▶ Problem to solve
The lines below, from the one holding "Where should I" through the one holding "Image resolution: width=225", are to be restated word for word, with all images left out.

═══ Data to process ═══

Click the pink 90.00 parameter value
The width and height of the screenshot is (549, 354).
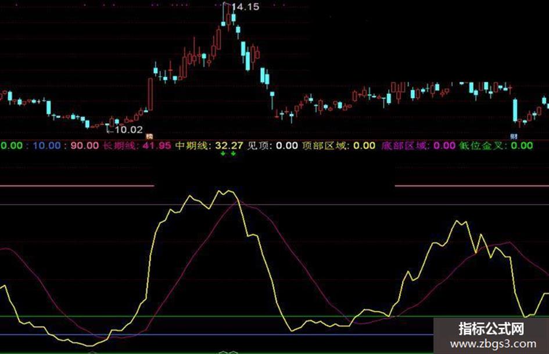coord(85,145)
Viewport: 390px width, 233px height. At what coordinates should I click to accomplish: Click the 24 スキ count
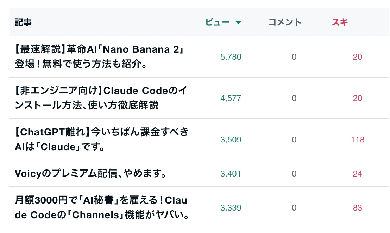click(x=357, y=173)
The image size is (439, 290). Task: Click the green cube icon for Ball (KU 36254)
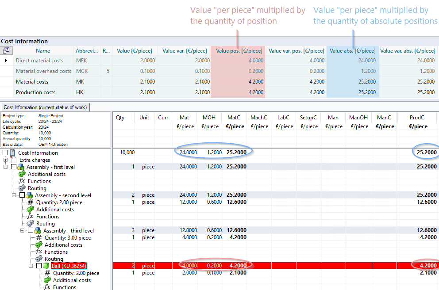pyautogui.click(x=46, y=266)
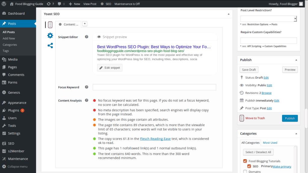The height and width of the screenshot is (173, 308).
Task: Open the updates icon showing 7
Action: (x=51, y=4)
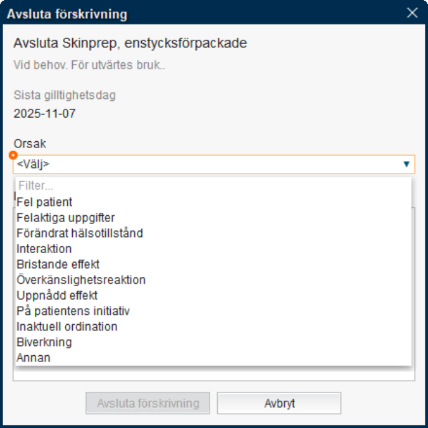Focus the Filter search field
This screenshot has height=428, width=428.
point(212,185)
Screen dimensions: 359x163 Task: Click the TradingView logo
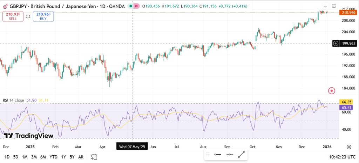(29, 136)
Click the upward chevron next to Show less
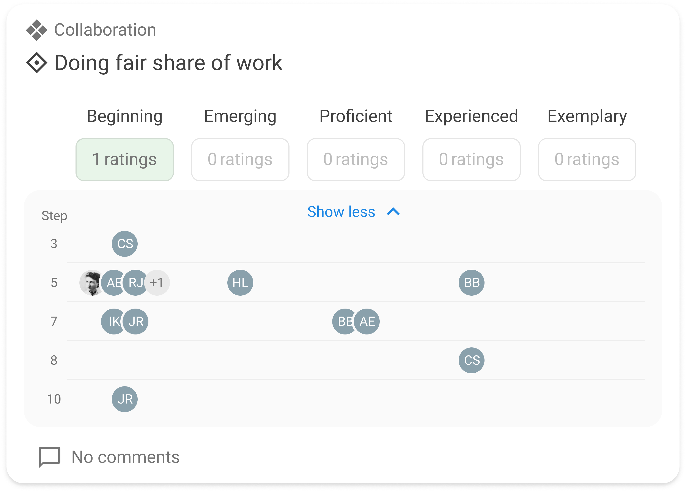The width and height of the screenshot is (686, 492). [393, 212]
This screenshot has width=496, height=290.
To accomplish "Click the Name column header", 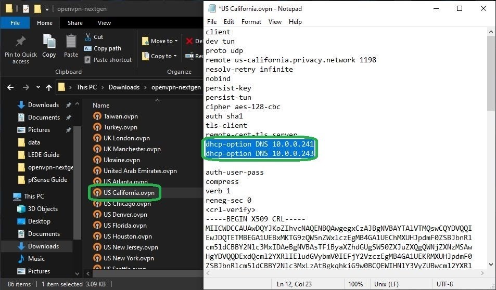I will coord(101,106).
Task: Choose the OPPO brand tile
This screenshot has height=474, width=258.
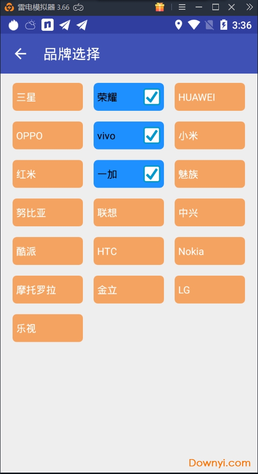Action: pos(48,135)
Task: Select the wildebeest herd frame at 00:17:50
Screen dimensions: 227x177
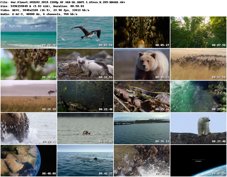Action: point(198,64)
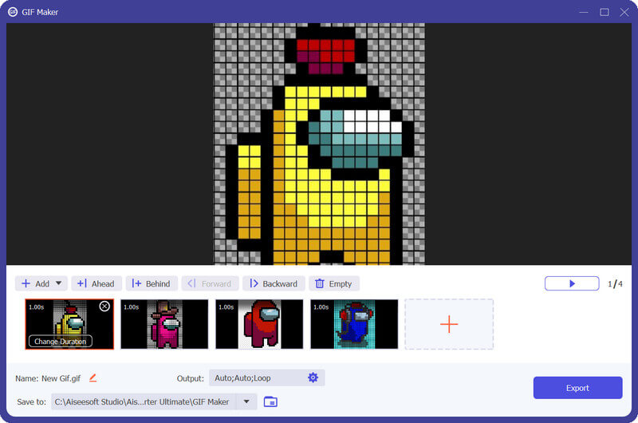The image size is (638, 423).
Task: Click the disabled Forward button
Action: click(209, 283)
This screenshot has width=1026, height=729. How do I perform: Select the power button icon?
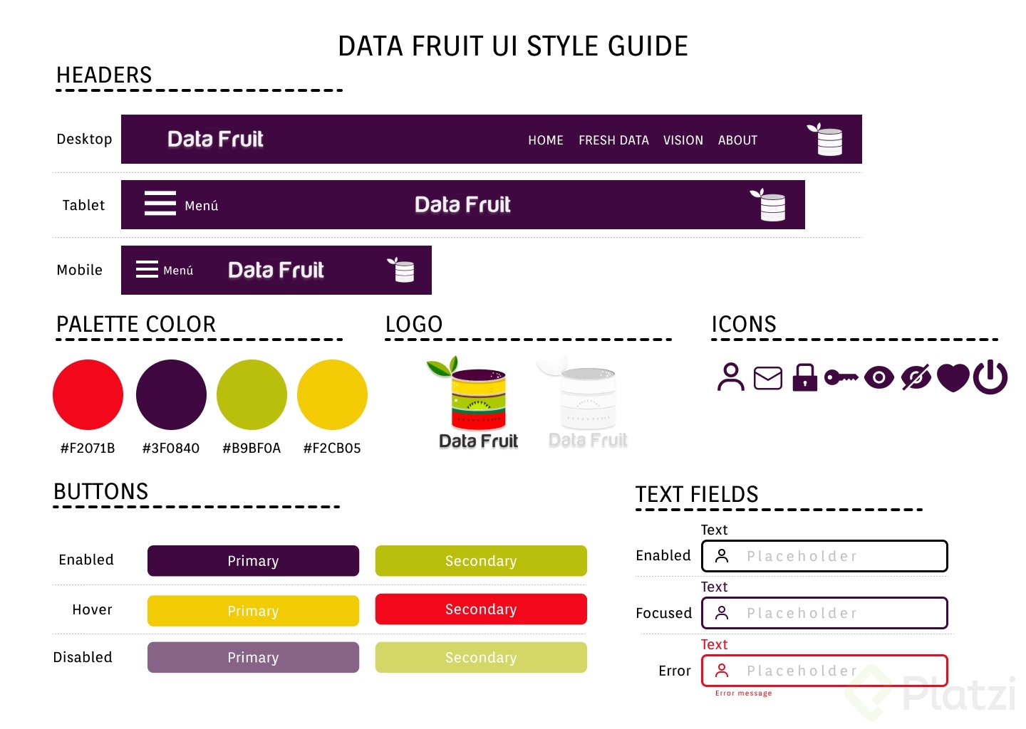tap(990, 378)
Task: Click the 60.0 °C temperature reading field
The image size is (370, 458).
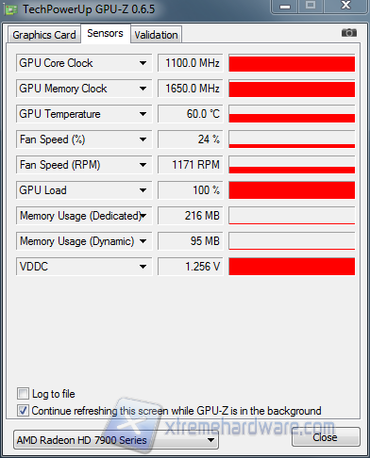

═══
═══ Data to process ═══

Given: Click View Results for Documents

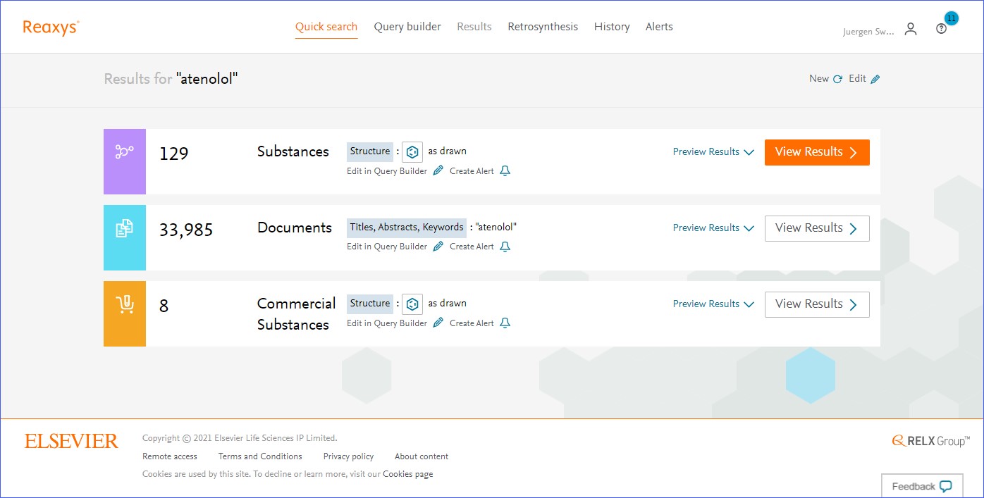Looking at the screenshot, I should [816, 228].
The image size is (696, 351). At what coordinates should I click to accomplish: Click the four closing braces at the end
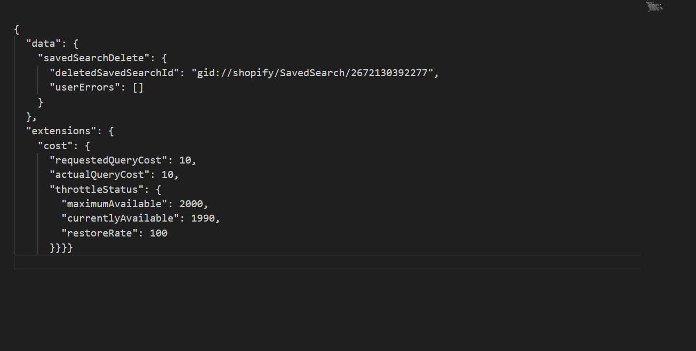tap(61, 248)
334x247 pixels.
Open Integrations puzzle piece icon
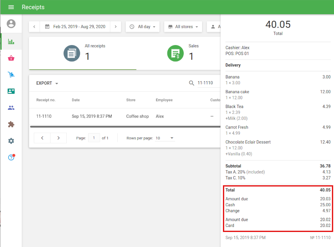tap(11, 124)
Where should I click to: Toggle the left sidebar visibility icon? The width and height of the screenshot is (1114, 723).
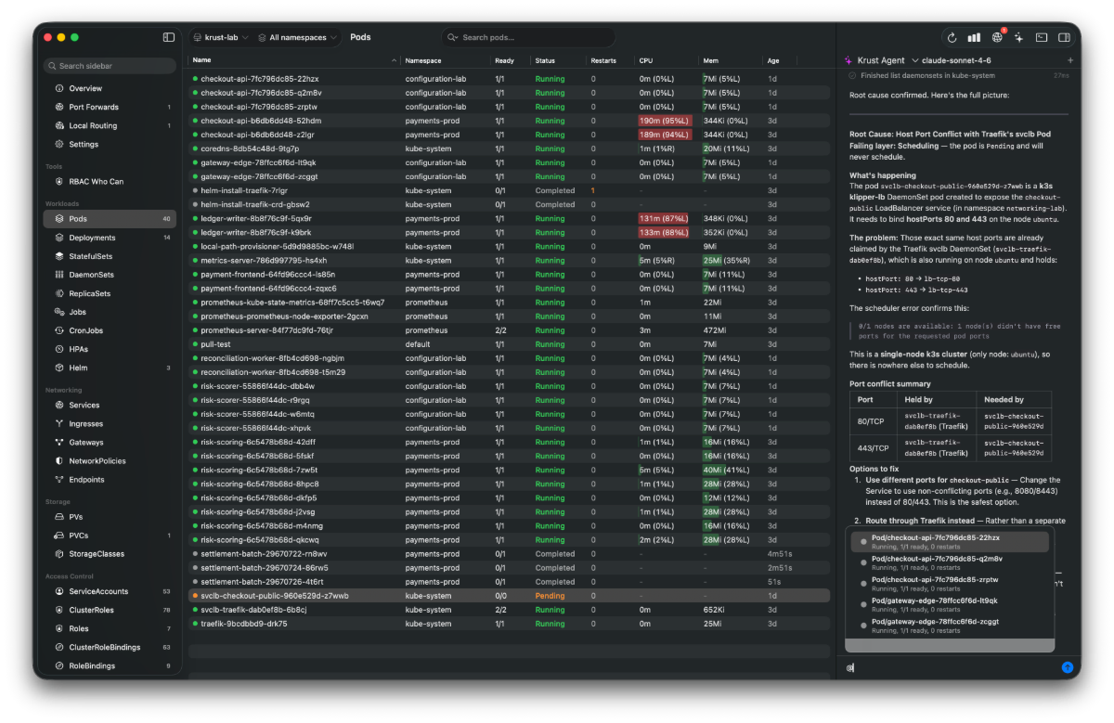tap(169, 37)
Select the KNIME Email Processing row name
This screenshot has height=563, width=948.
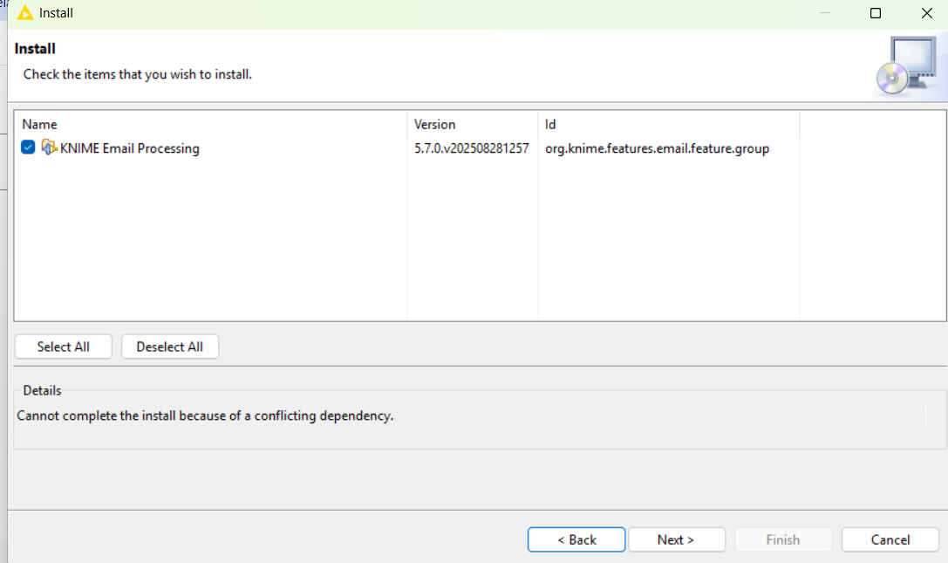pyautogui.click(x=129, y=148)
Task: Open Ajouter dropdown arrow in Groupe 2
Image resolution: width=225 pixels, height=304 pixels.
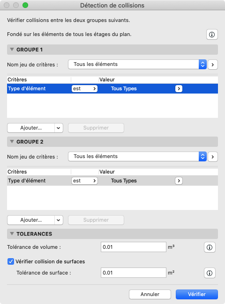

═══

▶ Task result
Where should I click to: Toggle the left sidebar visibility icon? The width and height of the screenshot is (1114, 723).
tap(169, 37)
Select the KNIME Email Processing row name
This screenshot has height=563, width=948.
pyautogui.click(x=129, y=148)
Task: Open Ajouter dropdown arrow in Groupe 2
Image resolution: width=225 pixels, height=304 pixels.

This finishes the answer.